▶ **Work to be completed**: Would you transcribe the line that holds "554x510 pixels." and all the lines below it, through the final one, exactly and with nothing else?

Pixel coordinate grounding data:
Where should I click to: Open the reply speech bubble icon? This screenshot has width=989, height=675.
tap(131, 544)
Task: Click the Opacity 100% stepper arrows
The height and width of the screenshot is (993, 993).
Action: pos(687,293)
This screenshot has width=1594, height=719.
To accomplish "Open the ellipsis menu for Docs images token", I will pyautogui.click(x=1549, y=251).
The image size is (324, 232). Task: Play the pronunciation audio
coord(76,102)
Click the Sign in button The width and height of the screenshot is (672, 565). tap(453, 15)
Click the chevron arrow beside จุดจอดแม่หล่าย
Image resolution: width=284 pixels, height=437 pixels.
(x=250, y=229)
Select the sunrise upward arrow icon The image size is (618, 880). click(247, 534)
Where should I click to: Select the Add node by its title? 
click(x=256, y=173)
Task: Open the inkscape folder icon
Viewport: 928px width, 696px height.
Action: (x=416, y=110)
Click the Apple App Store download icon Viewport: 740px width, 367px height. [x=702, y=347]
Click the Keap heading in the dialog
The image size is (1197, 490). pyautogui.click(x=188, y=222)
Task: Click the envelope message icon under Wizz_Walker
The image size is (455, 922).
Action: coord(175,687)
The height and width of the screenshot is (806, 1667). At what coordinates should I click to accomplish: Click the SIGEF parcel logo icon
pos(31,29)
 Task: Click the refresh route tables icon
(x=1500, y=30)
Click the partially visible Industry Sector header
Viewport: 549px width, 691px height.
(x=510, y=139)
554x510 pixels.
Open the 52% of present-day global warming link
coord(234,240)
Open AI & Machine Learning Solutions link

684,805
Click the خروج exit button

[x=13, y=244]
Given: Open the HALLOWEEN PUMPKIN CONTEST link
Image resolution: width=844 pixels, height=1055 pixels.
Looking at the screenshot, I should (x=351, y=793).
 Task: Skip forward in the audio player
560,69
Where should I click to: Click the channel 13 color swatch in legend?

▶ **Answer space**:
554x510 pixels.
Open the 52% of present-day global warming link
coord(234,240)
Open AI & Machine Learning Solutions link

684,805
Click the خروج exit button

[x=13, y=244]
Given: Open the HALLOWEEN PUMPKIN CONTEST link
Image resolution: width=844 pixels, height=1055 pixels.
Looking at the screenshot, I should (x=351, y=793).
 Task: Skip forward in the audio player
560,69
Where should I click to: Click the channel 13 color swatch in legend?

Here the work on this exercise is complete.